Traficantes usam coca como engodo
Os caminhoneiros estão substituindo a anfetamina pela cocaína gradativamente, sem perceber o risco ainda maior que correm. Esta troca de substâncias tem explicações em uma espécie de estratégia aplicada pelos traficantes. Um caminhoneiro, que se identificou apenas como Juarez, 51 anos, aceitou falar com o Correio do Povo sob a condição de que não fosse fotografado. Enquanto jantava em Itajaí (SC), em um restaurante anexo ao posto de combustível onde havia estacionado o caminhão, ele se dizia contra o uso de tóxico ao volante. “Nunca usei isso (droga)”, garante o homem, que é natural da cidade de Bonito (MS).
Os motoristas são levados a acreditar que a cocaína deixa a pessoa acordada por mais tempo do que a anfetamina. “Eles chegam a dizer que o pó pode fazer com que o caminhoneiro fique 90 horas dirigindo e estas pareçam mais curtas, evitando o cansaço”, conta Juarez, com 20 anos de profissão. 
“Não critico quem consome essa droga, mas acho uma judiaria o que fazem com o próprio organismo”, lamenta. A diferença no preço faz parte da tática dos traficantes para atrair os consumidores. Uma buchinha, com cerca de um grama de cocaína, custa entre R$ 15,00 e R$ 20,00. Já a cartela de rebite, com oito a dez comprimidos, é vendido por R$ 60,00. Para Juarez, no final, o caminhoneiro paga quase a mesma coisa. “Fica apenas a ilusão de que com uma ou duas buchinhas irá mais longe”, observa.

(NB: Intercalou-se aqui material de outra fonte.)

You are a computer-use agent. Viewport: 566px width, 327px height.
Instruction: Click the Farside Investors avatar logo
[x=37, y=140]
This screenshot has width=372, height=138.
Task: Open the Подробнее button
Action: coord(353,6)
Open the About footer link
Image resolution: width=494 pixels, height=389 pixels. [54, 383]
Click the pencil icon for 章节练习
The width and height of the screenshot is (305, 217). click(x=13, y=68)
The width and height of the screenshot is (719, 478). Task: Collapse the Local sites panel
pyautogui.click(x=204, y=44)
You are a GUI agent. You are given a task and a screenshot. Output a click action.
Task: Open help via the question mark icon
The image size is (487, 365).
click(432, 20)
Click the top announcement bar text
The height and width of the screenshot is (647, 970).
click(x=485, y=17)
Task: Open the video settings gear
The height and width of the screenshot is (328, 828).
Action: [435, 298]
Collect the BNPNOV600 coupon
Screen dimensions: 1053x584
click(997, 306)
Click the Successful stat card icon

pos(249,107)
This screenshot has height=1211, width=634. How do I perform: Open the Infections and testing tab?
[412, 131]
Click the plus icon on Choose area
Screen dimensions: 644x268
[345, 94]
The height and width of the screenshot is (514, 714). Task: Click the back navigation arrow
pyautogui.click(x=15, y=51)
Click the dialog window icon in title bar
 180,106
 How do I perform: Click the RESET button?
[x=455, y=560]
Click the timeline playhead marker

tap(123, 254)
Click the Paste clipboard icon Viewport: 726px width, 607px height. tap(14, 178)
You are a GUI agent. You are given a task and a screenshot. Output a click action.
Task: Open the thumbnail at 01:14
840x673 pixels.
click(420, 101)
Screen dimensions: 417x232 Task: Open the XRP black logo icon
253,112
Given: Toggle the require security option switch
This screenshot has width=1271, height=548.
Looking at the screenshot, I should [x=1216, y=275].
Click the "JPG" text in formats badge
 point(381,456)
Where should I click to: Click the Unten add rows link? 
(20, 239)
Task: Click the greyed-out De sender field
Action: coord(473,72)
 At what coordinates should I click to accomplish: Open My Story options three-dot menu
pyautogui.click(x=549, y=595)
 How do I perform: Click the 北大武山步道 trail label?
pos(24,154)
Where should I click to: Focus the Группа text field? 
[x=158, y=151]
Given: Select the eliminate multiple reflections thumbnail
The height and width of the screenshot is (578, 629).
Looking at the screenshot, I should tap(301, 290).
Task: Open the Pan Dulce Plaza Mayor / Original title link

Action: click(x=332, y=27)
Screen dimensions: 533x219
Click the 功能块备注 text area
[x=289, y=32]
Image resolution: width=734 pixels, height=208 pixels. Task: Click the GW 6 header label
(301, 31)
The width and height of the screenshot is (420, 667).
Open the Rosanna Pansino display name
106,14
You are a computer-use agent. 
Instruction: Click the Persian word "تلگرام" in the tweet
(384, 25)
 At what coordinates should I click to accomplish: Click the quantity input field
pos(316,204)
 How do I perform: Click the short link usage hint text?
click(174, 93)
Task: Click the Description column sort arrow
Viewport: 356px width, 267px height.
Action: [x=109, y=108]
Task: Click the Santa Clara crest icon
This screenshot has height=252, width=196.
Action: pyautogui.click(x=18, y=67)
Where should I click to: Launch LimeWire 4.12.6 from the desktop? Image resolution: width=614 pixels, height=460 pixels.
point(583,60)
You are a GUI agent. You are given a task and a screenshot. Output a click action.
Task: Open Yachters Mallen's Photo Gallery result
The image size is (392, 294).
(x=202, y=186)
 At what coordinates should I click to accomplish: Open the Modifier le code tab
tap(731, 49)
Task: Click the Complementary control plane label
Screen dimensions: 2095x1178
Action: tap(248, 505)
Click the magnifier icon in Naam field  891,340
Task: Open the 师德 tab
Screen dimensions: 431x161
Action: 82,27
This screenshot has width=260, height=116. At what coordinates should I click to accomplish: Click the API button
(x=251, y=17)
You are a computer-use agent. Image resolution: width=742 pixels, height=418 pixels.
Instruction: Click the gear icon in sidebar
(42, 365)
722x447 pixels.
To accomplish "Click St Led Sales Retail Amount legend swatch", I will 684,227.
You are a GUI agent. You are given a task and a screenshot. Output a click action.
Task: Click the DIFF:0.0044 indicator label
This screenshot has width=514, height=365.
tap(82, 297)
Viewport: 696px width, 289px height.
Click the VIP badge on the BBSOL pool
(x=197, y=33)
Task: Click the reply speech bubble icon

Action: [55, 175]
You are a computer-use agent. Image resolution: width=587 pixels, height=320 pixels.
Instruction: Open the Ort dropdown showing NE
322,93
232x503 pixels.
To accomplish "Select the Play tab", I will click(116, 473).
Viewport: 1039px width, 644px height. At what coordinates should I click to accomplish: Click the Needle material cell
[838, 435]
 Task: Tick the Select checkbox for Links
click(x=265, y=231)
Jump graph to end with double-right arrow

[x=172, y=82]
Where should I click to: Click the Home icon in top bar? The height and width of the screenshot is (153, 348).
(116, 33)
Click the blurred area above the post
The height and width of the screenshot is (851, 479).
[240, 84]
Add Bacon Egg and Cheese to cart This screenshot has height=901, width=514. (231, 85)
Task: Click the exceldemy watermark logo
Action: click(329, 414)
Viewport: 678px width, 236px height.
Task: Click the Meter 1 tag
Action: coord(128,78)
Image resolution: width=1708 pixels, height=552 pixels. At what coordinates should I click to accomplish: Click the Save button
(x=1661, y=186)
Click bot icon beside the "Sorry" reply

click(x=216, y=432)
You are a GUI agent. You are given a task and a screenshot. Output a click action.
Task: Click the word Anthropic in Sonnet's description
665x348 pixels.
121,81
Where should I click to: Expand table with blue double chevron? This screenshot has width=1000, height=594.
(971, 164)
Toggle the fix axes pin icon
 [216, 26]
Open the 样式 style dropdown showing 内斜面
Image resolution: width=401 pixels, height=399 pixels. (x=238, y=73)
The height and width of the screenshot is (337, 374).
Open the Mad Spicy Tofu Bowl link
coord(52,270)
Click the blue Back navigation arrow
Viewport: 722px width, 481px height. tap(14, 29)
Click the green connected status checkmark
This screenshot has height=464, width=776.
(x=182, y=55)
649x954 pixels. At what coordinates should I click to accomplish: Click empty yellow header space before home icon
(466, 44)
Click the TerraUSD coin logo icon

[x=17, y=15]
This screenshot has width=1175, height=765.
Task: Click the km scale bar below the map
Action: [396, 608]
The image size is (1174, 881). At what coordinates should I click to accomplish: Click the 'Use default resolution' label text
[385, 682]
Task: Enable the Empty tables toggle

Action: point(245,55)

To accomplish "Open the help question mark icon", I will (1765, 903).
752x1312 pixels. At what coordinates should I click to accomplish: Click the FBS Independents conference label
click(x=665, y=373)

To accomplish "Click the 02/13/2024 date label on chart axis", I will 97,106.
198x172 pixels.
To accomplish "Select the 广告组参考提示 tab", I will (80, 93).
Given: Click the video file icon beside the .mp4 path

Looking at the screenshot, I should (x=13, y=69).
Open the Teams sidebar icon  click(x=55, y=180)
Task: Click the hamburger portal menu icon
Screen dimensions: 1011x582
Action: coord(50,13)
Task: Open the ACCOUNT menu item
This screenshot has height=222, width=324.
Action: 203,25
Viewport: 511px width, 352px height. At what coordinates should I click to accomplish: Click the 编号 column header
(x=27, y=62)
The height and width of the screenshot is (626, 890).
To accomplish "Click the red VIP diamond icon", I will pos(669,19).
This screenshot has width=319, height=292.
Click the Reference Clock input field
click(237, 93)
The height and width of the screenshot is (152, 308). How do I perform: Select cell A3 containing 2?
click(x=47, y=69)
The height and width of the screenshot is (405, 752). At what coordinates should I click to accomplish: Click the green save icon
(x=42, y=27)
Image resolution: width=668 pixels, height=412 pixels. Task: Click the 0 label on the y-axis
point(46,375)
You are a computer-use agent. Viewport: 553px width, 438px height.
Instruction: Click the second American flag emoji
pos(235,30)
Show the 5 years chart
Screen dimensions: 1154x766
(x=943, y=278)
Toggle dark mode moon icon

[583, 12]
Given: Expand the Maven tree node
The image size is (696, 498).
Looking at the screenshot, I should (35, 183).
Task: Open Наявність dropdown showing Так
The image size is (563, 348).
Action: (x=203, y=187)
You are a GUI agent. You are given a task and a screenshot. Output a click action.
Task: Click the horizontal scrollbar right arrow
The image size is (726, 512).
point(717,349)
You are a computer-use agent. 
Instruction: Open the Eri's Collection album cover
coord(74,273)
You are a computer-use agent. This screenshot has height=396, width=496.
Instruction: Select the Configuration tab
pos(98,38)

Colegas de profissão de Juarez concordam que a migração do rebite para a cocaína se dá muito mais em função da dificuldade de conseguir a droga, principalmente no Rio Grande do Sul. O rebite, que nada mais é do que um remédio para emagrecer, mas que teve as vendas controladas nas farmácias, quando não proibidas, faz com que a droga seja mais fácil de conseguir em cidades portuárias ou situadas na zona de fronteira. A cocaína pode ser comprada à beira da rodovia ou até mesmo pelo serviço de tele-entrega.